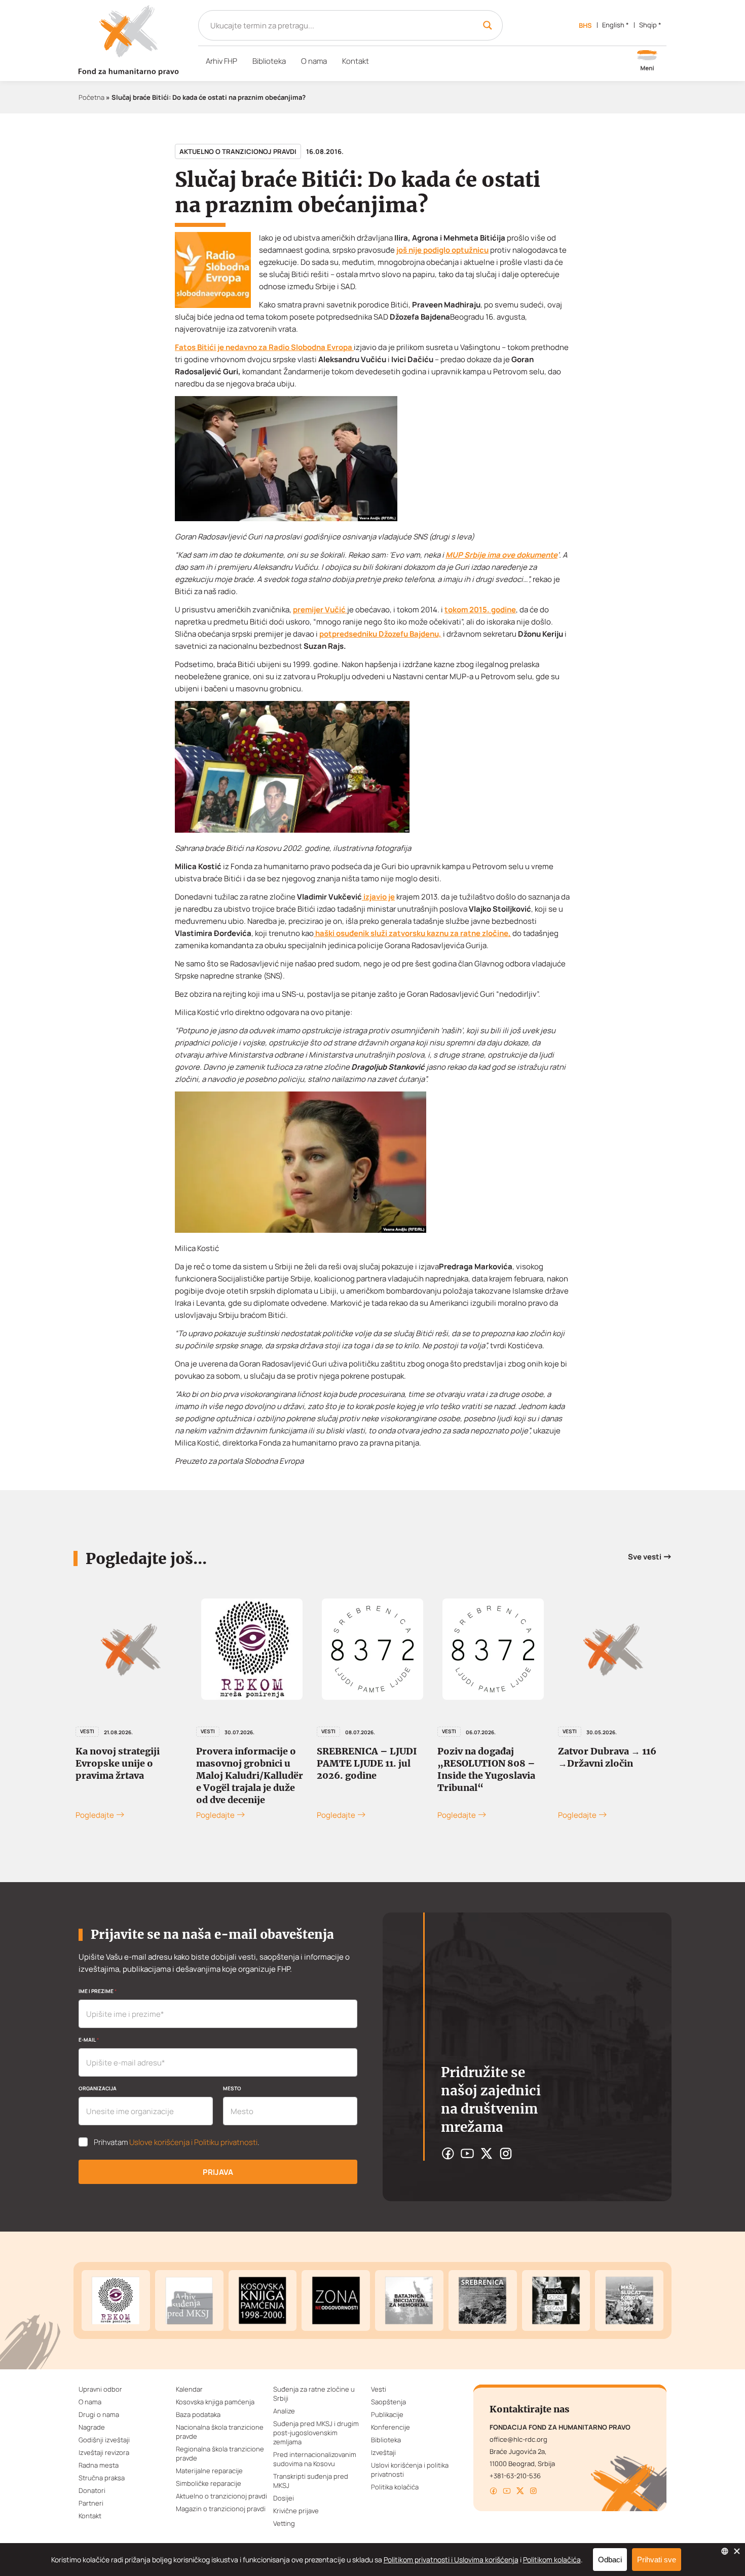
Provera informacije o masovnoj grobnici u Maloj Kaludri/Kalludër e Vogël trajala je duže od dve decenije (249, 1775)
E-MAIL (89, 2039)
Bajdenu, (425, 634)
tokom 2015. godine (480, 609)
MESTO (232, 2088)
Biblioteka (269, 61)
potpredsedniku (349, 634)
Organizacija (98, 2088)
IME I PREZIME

• _TASK TO COMPLETE_: The whole listing above, line by line, needs to be copied exactly, except for any images.

• _PROBLEM SOLUTION_:
Provera informacije o masovnoj grobnici u Maloj Kaludri/Kalludër e Vogël trajala je duže od dve decenije (249, 1775)
E-MAIL (89, 2039)
Bajdenu, (425, 634)
tokom 2015. godine (480, 609)
MESTO (232, 2088)
Biblioteka (269, 61)
potpredsedniku (349, 634)
Organizacija (98, 2088)
IME I PREZIME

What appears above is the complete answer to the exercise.